Let’s say that what you provide is more of a tool than an app. Maybe you’ve got one department running one instance of the tool and you want more departments to automatically provision their own instances. Databases, monitoring tools, and storage tools might all be cases like this. A common pattern is to extend the Kubernetes API by creating your own Custom Resource Definition.
MongoDB offers the below example of a custom resource to create a MongoDB instance:
apiVersion: mongodb.com/v1
kind: MongoDB
metadata:
name: my-standalone
spec:
version: 4.4.0-ent
service: my-service
opsManager:
configMapRef:
name: my-project
credentials: my-credentials
type: Standalone
persistent: true
This can be created with
kubectl apply
. The MongoDB operator manages the custom resource and ensures the right kind of MongoDB instance will be created in response. There are many other such operators listed on operatorhub.If you’re looking to create an operator then the best support for doing so is with Golang. The best options are kubebuilder or operator-sdk (which is in the process of refactoring to be based on kubebuilder). I’m not going to talk about creating an operator as there’s good material out there - kubebuilder has an official ebook on it.
What is harder to find info on is projects that interact with multiple custom resources.

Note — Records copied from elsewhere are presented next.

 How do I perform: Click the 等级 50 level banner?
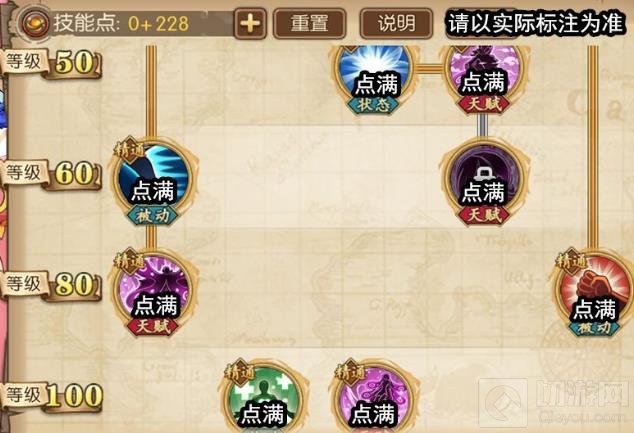click(x=51, y=64)
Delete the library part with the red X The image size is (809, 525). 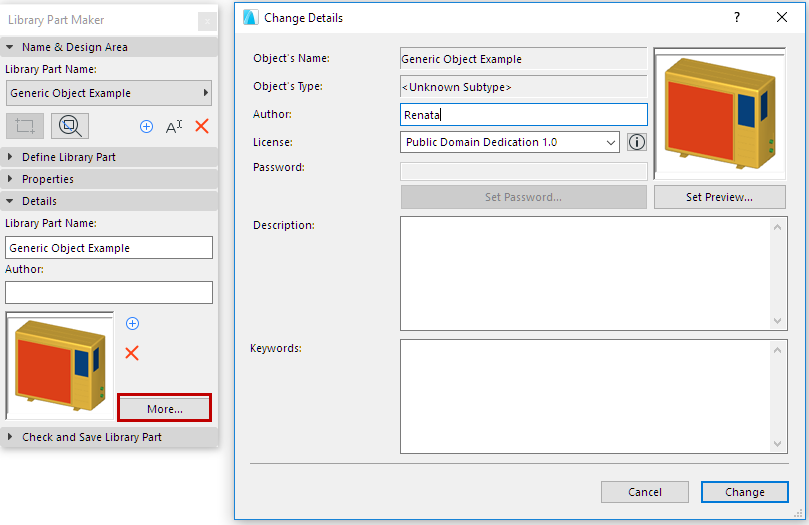click(202, 126)
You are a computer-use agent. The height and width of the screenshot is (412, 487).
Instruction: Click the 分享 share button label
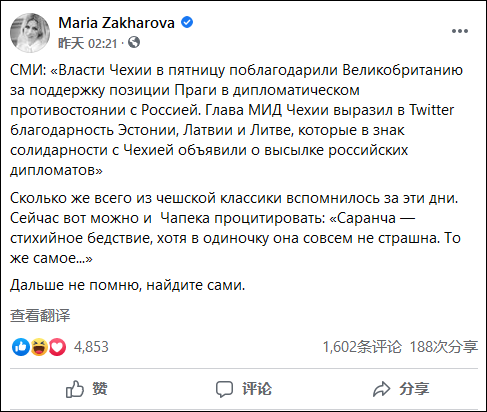coord(414,389)
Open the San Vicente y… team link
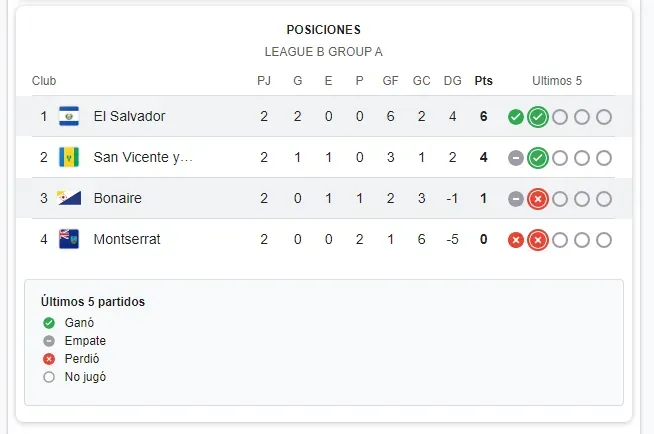654x434 pixels. pos(142,157)
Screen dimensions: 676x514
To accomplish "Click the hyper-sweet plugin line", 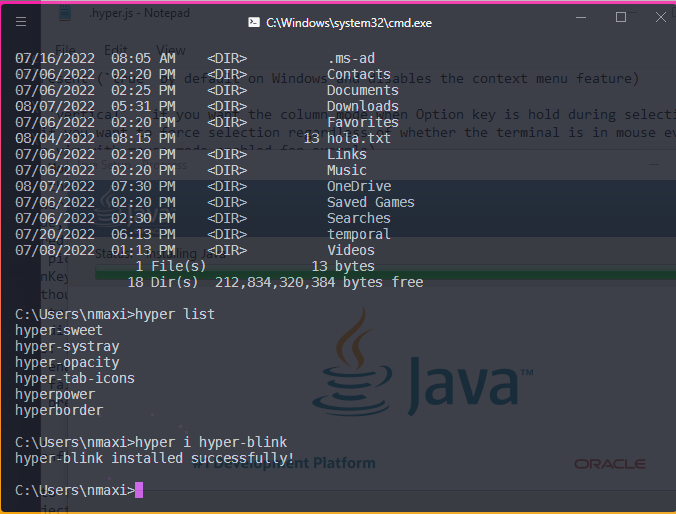I will (59, 330).
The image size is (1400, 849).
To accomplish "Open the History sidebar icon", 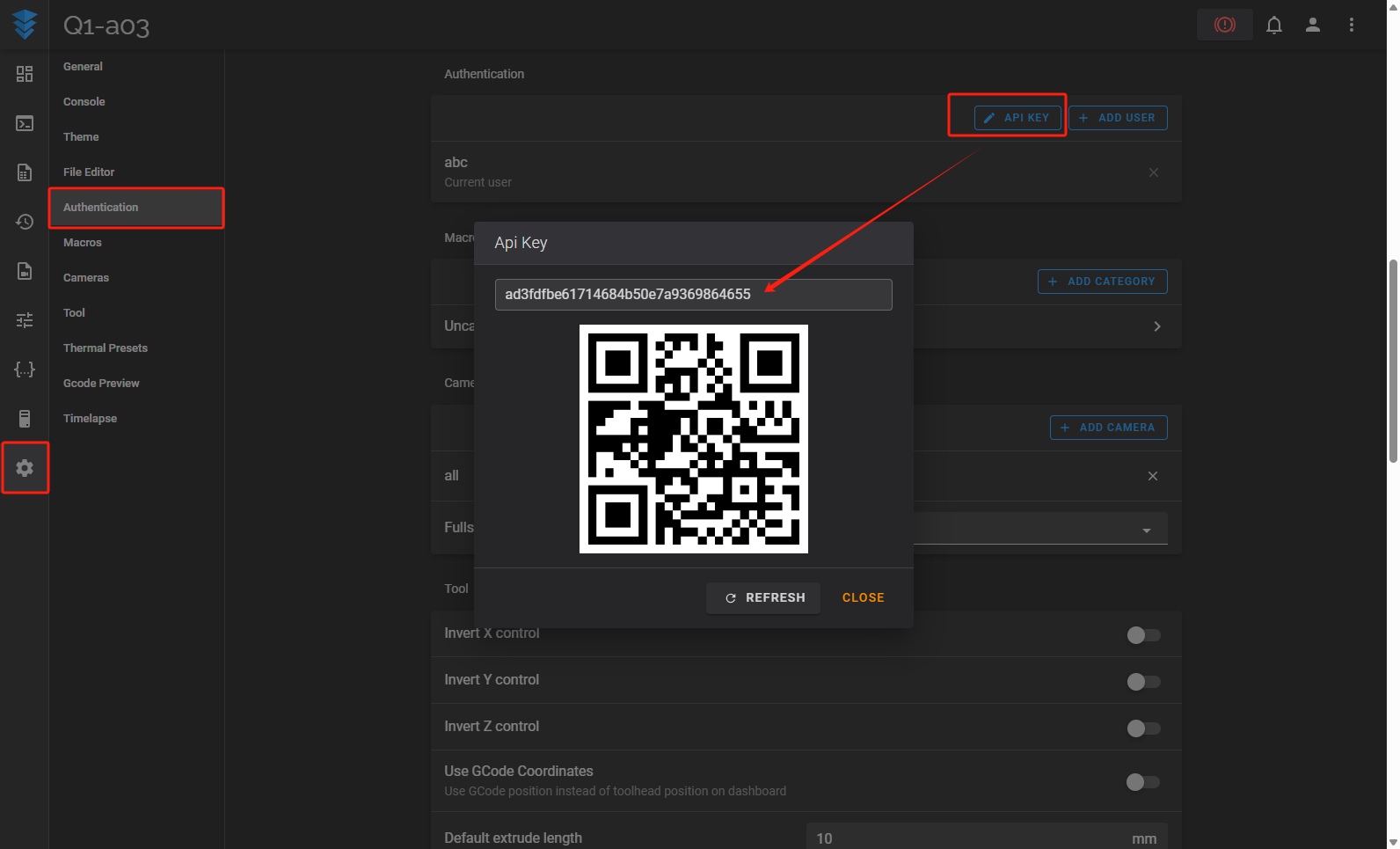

Imagine you want a platform to provision instances of monitoring tools and also expose new external endpoints for them. Or watch for when new databases are created and automatically add monitoring around them. Then you’re going to have to go beyond kubebuilder’s scaffolding tools or even what the kubebuilder book tells you.
For true operators you want to keep the responsibility isolated to managing a single CRD. But you might need to interact with other CRDs that the operator doesn’t manage. For example, maybe you’re providing a way to provision instances of a content management system and the content management system itself uses mongodb as a dependency. Then you might want your content management operator to submit mongobdb instances to the kubernetes API.
Working with multiple custom resources in Golang code can get interesting.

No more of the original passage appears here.